Assumptions and data preprocessing needed for k-means clustering
To obtain reliable results, data needs to satisfy a few assumptions. It cannot contain outliers which influence the k-means algorithm. Moreover, data should be unskewed and have the same mean and variance for every feature.
Let’s take a look at our data and check if it satisfies k-means clustering requirements.
We can observe that recency distribution is skewed. Moreover, features have different means and variances. So first, we need to unskew data by implementing the log transformation on the recency column. Then, we standardize data, so all features have mean equals zero and the standard deviation equals one.
As you can see on the plots below, after transformations all the features are unskewed and have the same mean and variance.
Now, we will identify the outliers using a box plot and the interquartile range score.
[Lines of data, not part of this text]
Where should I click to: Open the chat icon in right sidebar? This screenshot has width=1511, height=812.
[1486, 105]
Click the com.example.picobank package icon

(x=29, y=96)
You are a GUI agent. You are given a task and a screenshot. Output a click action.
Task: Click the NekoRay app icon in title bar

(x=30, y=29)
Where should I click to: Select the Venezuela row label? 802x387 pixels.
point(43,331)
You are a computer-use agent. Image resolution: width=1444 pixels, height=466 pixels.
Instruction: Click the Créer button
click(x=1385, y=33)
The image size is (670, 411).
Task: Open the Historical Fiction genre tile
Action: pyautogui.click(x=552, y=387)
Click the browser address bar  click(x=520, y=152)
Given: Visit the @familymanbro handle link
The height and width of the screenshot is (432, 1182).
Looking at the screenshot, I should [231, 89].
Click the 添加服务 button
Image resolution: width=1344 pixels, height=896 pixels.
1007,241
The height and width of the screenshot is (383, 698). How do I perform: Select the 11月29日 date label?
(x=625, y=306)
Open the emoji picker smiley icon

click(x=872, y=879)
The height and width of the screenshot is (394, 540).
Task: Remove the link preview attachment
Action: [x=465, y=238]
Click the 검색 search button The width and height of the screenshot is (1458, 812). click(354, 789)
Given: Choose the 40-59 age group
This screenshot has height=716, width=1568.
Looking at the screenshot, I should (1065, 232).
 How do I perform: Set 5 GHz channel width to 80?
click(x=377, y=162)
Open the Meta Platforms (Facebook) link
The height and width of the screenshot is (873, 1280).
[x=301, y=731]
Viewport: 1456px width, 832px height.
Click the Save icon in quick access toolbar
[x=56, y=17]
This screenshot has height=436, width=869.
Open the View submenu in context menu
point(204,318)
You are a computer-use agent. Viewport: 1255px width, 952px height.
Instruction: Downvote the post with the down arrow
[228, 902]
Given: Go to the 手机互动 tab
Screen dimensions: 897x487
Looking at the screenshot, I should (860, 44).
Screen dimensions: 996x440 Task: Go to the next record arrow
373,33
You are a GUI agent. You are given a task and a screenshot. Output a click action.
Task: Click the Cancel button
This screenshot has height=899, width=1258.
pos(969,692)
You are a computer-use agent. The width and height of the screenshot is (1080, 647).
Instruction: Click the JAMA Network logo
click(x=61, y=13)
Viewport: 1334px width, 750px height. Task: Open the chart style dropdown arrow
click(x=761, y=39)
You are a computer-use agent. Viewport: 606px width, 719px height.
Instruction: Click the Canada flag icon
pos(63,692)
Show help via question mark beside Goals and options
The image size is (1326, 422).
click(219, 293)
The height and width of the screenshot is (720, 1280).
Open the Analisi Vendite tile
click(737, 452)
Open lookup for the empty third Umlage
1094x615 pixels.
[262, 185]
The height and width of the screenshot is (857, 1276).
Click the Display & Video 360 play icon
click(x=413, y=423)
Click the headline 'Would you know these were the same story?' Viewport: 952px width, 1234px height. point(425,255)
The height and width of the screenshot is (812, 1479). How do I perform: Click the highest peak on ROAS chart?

The box plot gives us information about data distribution and presence of outliers based on five-number summary:
- “minimum” – the lowest data value excluding outliers (shown as the end of the left whisker)
- the first quartile (Q1) – 25th percentile (shown as the left side of the box)
- median (shown as the line inside the box)
- the third quartile (Q3) – 75th percentile (shown as the right side of the box)
- “maximum” – the highest data value excluding outliers (shown as the end of the right whisker)
“Minimum” and “maximum” values are defined in the following way. First, the interquartile range is calculated:
IQR = Q3 – Q1
Next, “minimum” and “maximum” are computed using the below equations:
“minimum” = Q1 – 1.5IQR
“maximum = Q3 + 1.5IQR
Any data point below “minimum” or above “maximum” is considered to be an outlier.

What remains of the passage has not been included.